Cities are only one of the signs to the rest of the creatures and marvels that blatantly read, “Back off, we’re better.”
Because bigger is always better, apparently. Shiny is always good, too, and bonus points if something is constructed with brick or stones because it looks pretty while being formidable. And devastating.
And big.
New York City is no lighthearted joke: it’s feral, untamed, and rivals the most brutal phenomena of nature with its sheer size and locomotive force. London follows similarly, trodding behind in a slightly different accent and disposition with equal parts fog and fervor.
Chicago, Quito, Los Angeles, San Francisco—sprawling urban villages, mere pinpricks on a grassy horizon, cities within cities because one title isn’t enough to contain the blunt, towering ego of a fact: Humans are better, case closed.

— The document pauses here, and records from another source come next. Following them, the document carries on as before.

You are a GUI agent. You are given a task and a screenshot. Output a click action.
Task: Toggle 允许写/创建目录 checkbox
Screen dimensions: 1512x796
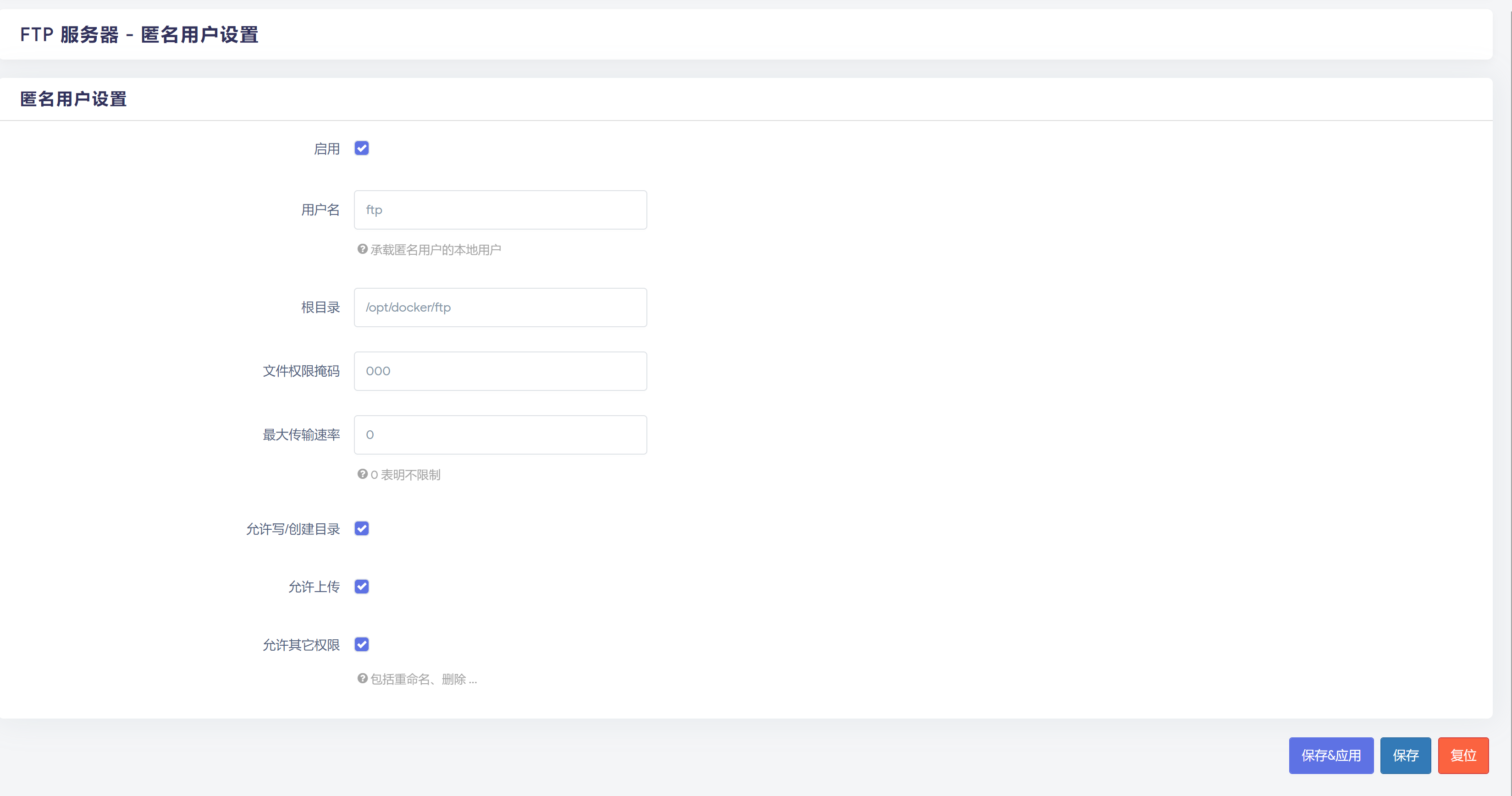(362, 528)
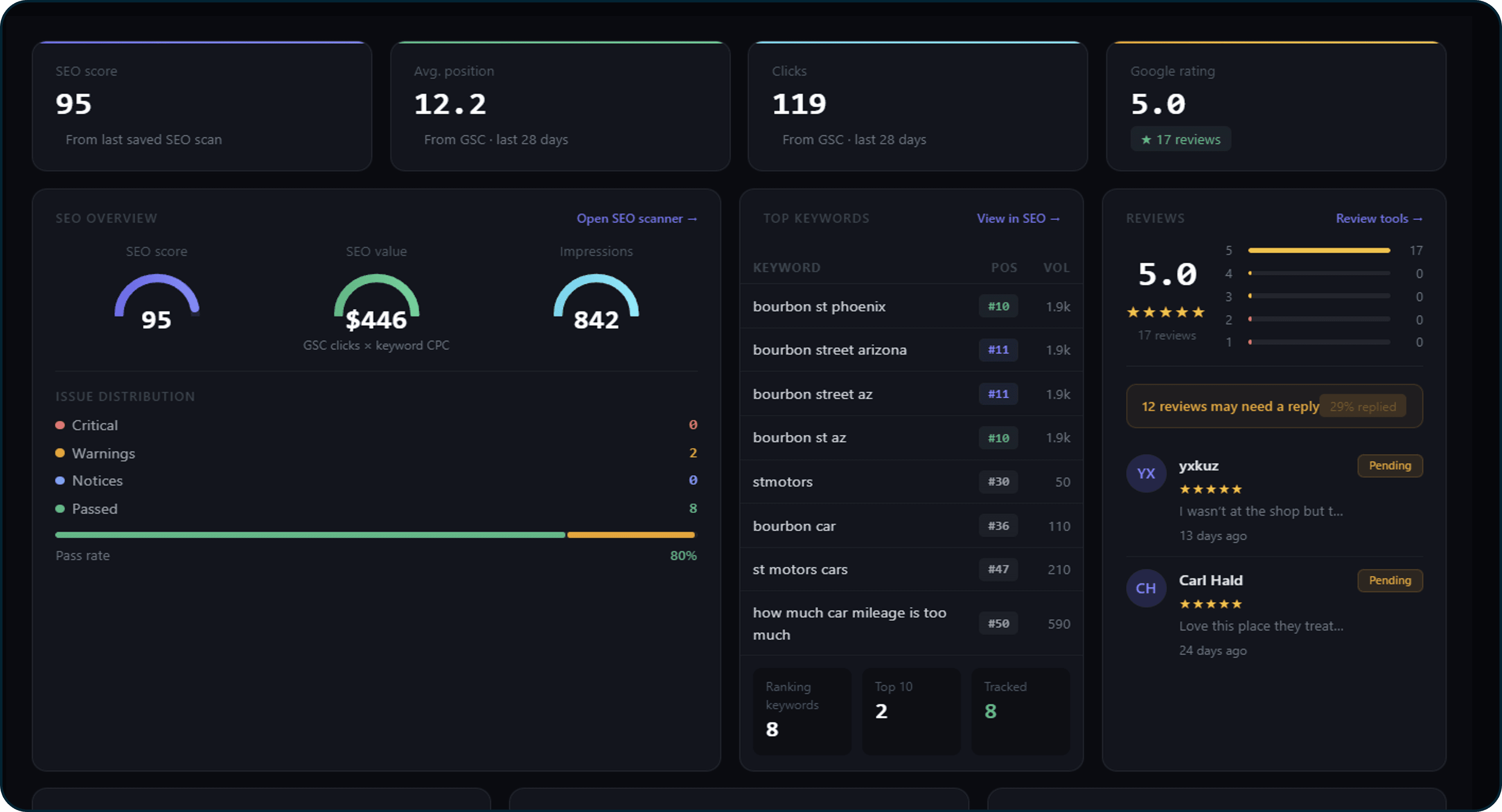The height and width of the screenshot is (812, 1502).
Task: Click the star rating on Carl Hald's review
Action: click(1210, 604)
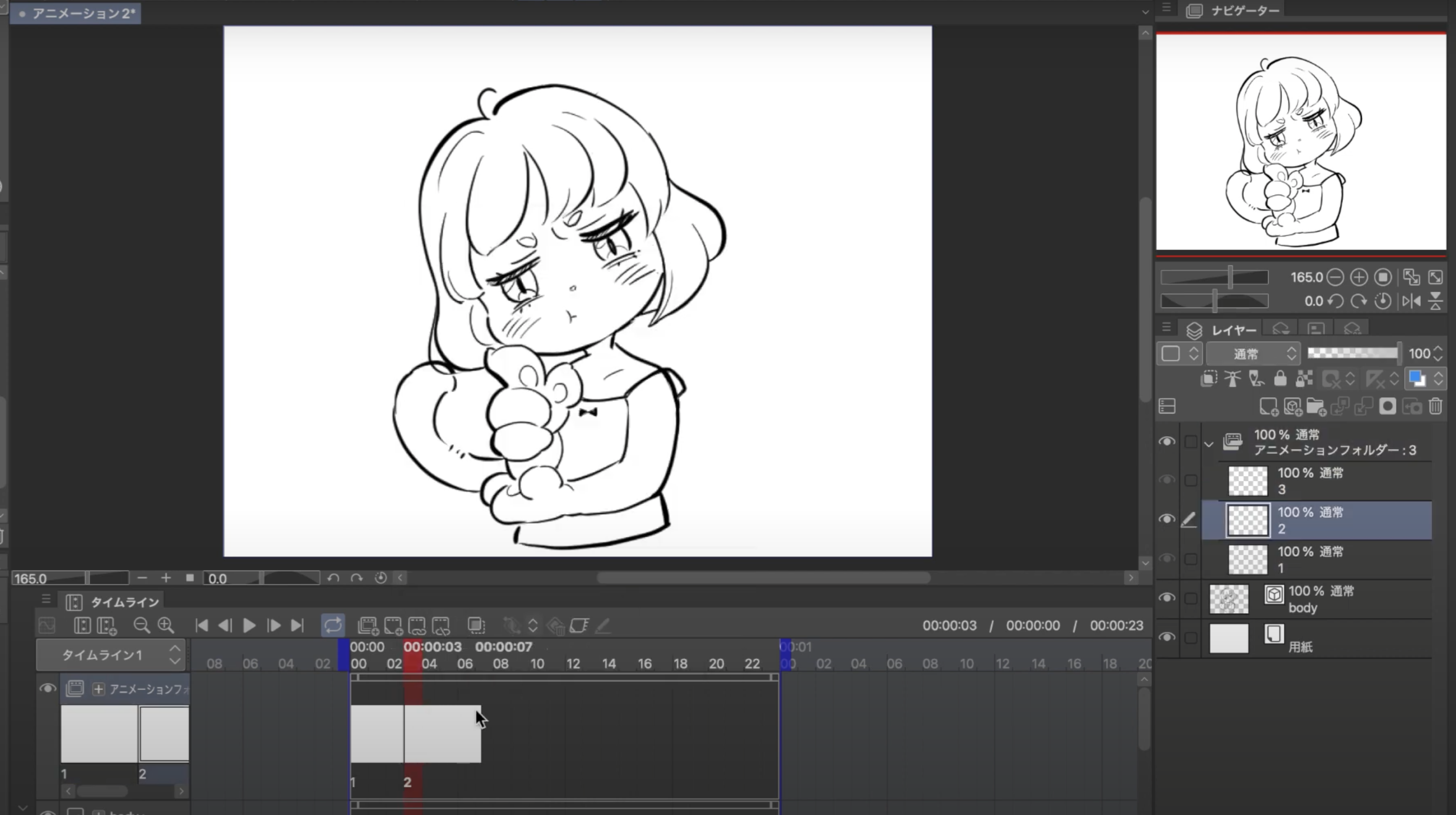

Better than the creatures above, the ones that walk below. Better than the air and the breeze because people use it to their advantage anyway with windmills and turbines. Better than the sun with all the room that is built for shadows and far more superior than the fire or the sky because there are airplanes and chimneys.
It paints a picture of invincibility.
With all the magnitude or colossal swell to build and excel, I think the truth is buried somewhere far beneath the trenches of the cities and skyscrapers.
We’re small.
Shaking in the wind, houses uprooted by tornados, giant swells of salty ocean water sweeping through and decimating an entire big shiny city like a hit and run. Fires eat towns alive.
For me, it’s the seascapes and skylines that put my grand problems into perspective. With all the force of the world and the magnitude of what my problems mean on a larger scope, I can only conclude one thing:
Nothing matters.
Not really. I want things to matter because that is what life is all about—making purpose of the most subjective journey on the planet.
When I put my problems in terms of sea and sky, they shrink and crumble until they are worth nothing. They are so small that I begin to wonder when I started to put so much worth into my math grade or what one person is thinking about me during the smallest interaction.
And the things that seem even big to me right now—London and New York, college, and what is going to become of the next four years of my life—are also small. Microscopic, even if I were to zoom out to the galaxy and peer in on Earth through a microscope. New York would be little more than a speck on the globe, the tallest buildings no more than a bump in comparison to the rough, sweeping terrain that causes ripples and ridges across the planet.
Even from the top of the One World Trade Center, the tallest building in New York City, I watched the sunset crawl across the Brooklyn skyline, fusing together the Hudson River and the boats that huffed across the waves into one still, glowing portrait. A salty stretch of sea merged with the dissolving sky, a portrait to minimize troubles.
A reminder that even though I stood on top of the world, no problem would ever be truly justified with the vastness of both sea and sky.